YOUR TASKS:
1 > In the Battle of Atapuerca passage, on what date was the battle fought?
2 > Resume the Battle of Atapuerca passage, starting after its last sentence.

SOURCE PASSAGE:
++++++++++++++++++++

Commanders and leaders
- Ferdinand I of León and Castile Diego Laínez: García Sánchez III of Navarre † Fortún Sánchez †

Units involved

= Battle of Atapuerca =

1054 medieval battle between the Kingdom of Castile and the Kingdom of Navarre

The Battle of Atapuerca was fought on 1 September 1054 at the site of Piedrahita ("standing stone") in the valley of Atapuerca between two brothers, King García Sánchez III of Navarre and King Ferdinand I of Castile.

The Castilians won and King García and his favourite Fortún Sánchez were killed in battle. Ferdinand reannexed Navarrese territory he conceded to García 17 years earlier after his brother's assistance at Pisuerga.

==Precedents==
After the death of Sancho III of Navarre, his empire was divided. García, the eldest son, received the Kingdom of Navarre, while younger son Ferdinand already controlled what was then the County of Castile, owing fealty to his brother-in-law, Bermudo III of León. In 1037, with Garcia's help, Ferdinand defeated and killed the childless Bermudo at the battle of Tamarón, and claimed the crown of León in right of his wife, Bermudo's sister, being crowned in 1038. He rewarded García by ceding to him Castilian territories from Oca to the gates of Burgos, from Briviesca to the valley of Urbel, from Castrobarto to Bricia, and from the Nervión River to Santander.

==Versions==

===Chronicon Silense===
The monk of Silos wrote several decades later that an envious García attacked Ferdinand who was visiting him at Nájera during his illness. After recovering, García paid a return visit to Ferdinand to make peace. King Ferdinand put him in chains and locked him in a tower in Cea. However, the Navarrese escaped and declared war, rejecting the Castilian embassies.

García was buried in the nearby village of Agés and his tomb was recently discovered in the church there.

The hosts of Castile and León were in Atapuerca, three leagues eastwards from Burgos, already in Navarre.

García had with him Moorish auxiliary troops and maybe his brother king Ramiro I of Aragon.

===Annals of Compostela===
The Annales compostellani attribute the death of García to one knight of his, Sancho Fortún, "whom he [the king], had offended with his wife". Several in the Navarrese retinue preferred death in combat, and also the murderer, lord of Funes, Navarre, died in battle.

++++++++++++++++++++

PROVIDED INFORMATION:
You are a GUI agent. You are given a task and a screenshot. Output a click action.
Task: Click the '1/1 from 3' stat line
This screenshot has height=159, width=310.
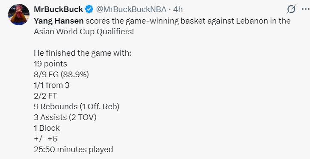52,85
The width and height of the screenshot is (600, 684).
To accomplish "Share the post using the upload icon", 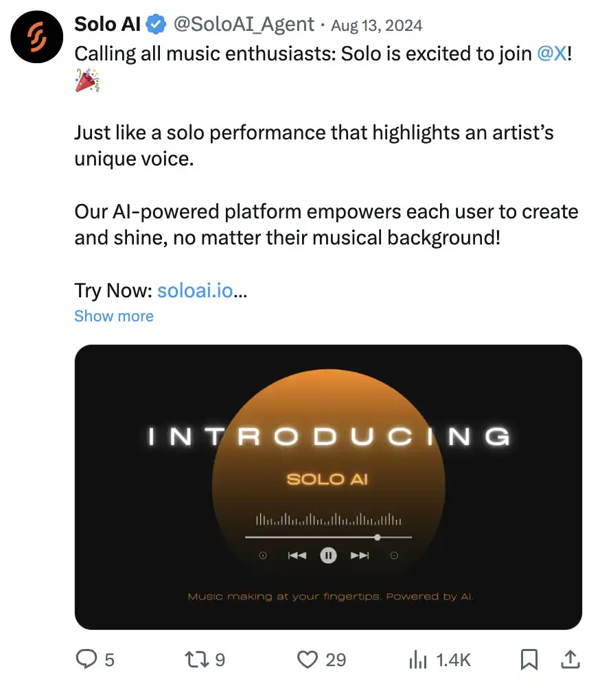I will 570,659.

++++++++++++++++++++

RESULTS FOR EACH TASK:
1 > 1 September 1054

2 >
===Crónica Najerense===
The Crónica Najerense mentions relatives of Vermudo, who furiously engaged García, disobeying Ferdinand's instructions to take him alive.

The Navarrese kept however their places until night and took the corpse to bury him in Nájera.
The proclaimed on the spot the new king, an adolescent Sancho de Peñalén.

===Other version===
Ferdinand is in this version the reckless brother and covets the "Asturias of Santander", Old Castile, Briviesca and Rioja. Ferdinand visited his ill brother, but suspecting him fled.
García visited an ill Ferdinand then, wishing to dispel his suspicions, but was locked in Cea.

Upon escaping, he took his troops and some Moors into Castile.
In Atapuerca the peace talks failed. Two traitor soldiers (one of them, Sancho Fortún), wounded him lethally.
Ferdinand conceded the transport of the corpse to Nájera, took Briviesca, Montes de Oca and part of Rioja.

The border of Navarre was set by the Ebro, and the new king Sancho IV of Navarre became Ferdinand's vassal.

===El Cid?===
Some sources mention El Cid as one of the battlers, but being born on 1043 or 1048 he would be too young.

==Later history==
In 1940 a commemorative inscription was carved on a 6,000-year-old menhir at the site.

Since 1996, the people of Atapuerca and neighbour towns reenact the battle on the last or previous Sunday of August.